Peut-être pas beaucoup, mais c’est la seule
question dont on puisse dire qu’elle passionne ce
pays constamment depuis plus de dix ans et, contrairement
à ce que semble penser monsieur Jospin, on trouve
là certainement la marge qui permet à la
gauche de « gagner », quand elle gagne.
C’est un phénomène
constant de la vie politique française
depuis l’apparition des fameuses lois dites Pasqua,
dans leur première version des années de
cohabitation 1986-88. En 1988, François Mitterrand
put même remporter une belle majorité, malgré
l’usure d’un septennat au cours duquel les
désillusions s’étaient accumulées.
Malgré le Rainbow-Warrior et l’abandon total
de l’intention de « changer la vie ».
C’était il y a longtemps, mais vous vous
en souvenez probablement : l’électorat s’était
alors mobilisé fortement en faveur du candidat
qui permettait de faire obstacle à un parti qui
avait été capable d’imposer ces « lois
Pasqua » – et, il faut le dire aussi, de commander
le massacre de la grotte d’Ouvéa, en Nouvelle-Calédonie,
pendant la campagne électorale, ce qui acheva de
mobiliser l’électorat de gauche. Mais aucun
analyste ne s’est alors hasardé à
prêter à ce simple fait la vertu de mobiliser
le raz de marée auquel on assista. Ce n’est
pas non plus l’excellent travail de monsieur Séguéla,
ni même l’engagement du chanteur Renaud qui
auraient suffi à expliquer l’extraordinaire
victoire que François Mitterrand enregistra. La
question de la politique de l’immigration était
alors la seule question de fond qui séparait les
candidats Chirac et Mitterrand. Jacques Chirac s’était
d’ailleurs lourdement trompé en pensant qu’une
des meilleures flèches à son arc s’appelait
Charles Pasqua. Celui-ci avait donné son nom à
certaines lois dont on discute encore.
Dans la foulée des lois Marchand, perçues
comme tendant à compléter le dispositif
anti-immigrés, en 1993, force est de constater
que la gauche fut balayée. En 1997, elle revint
en force, après avoir justement fait cette promesse
d’« abroger les lois Pasqua-Debré ».
Croit-on que cela comptait pour peu dans la victoire de
la gauche ? peut-être. Mais y avait-il autre
chose de signifiant dans la campagne de monsieur Jospin ?

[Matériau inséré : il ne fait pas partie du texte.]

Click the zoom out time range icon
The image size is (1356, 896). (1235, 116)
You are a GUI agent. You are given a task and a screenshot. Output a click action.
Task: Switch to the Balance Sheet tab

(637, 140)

Les 35 heures, bien sûr, et c’est bien pour
ça qu’elles ont été appelées
à la rescousse, afin de « dissuader tout procès
en trahison », ainsi que vous l’avez
aussi remarqué. Mais croyez-vous qu’à
elle seule cette promesse aurait suffi à bouleverser
la carte électorale au point que la droite enregistre
une des plus terribles défaites de son histoire ?
| 
Photo d'Eduardo Inclan
|
 |
Pendant que Saint-Bernard était en ébullition,
l’état-major du Parti socialiste était,
comme nous l’évoquions tout à l’heure,
en « université d’été
». On s’y penchait sur l’analyse de
la défaite de Lionel aux élections présidentielles
de 1995. Le principal outil de réflexion était
un rapport édité aux Presses de Sciences
Po dans lequel on apprenait que le candidat Jospin avait
bénéficié, au deuxième tour,
du report de 28 % des voix qui s’étaient
exprimées en faveur de Jean-Marie Le Pen au premier
tour. Les socialistes en concluaient un peu vite qu’il
suffirait d’augmenter ce pourcentage pour vaincre
le candidat de la droite à une future élection.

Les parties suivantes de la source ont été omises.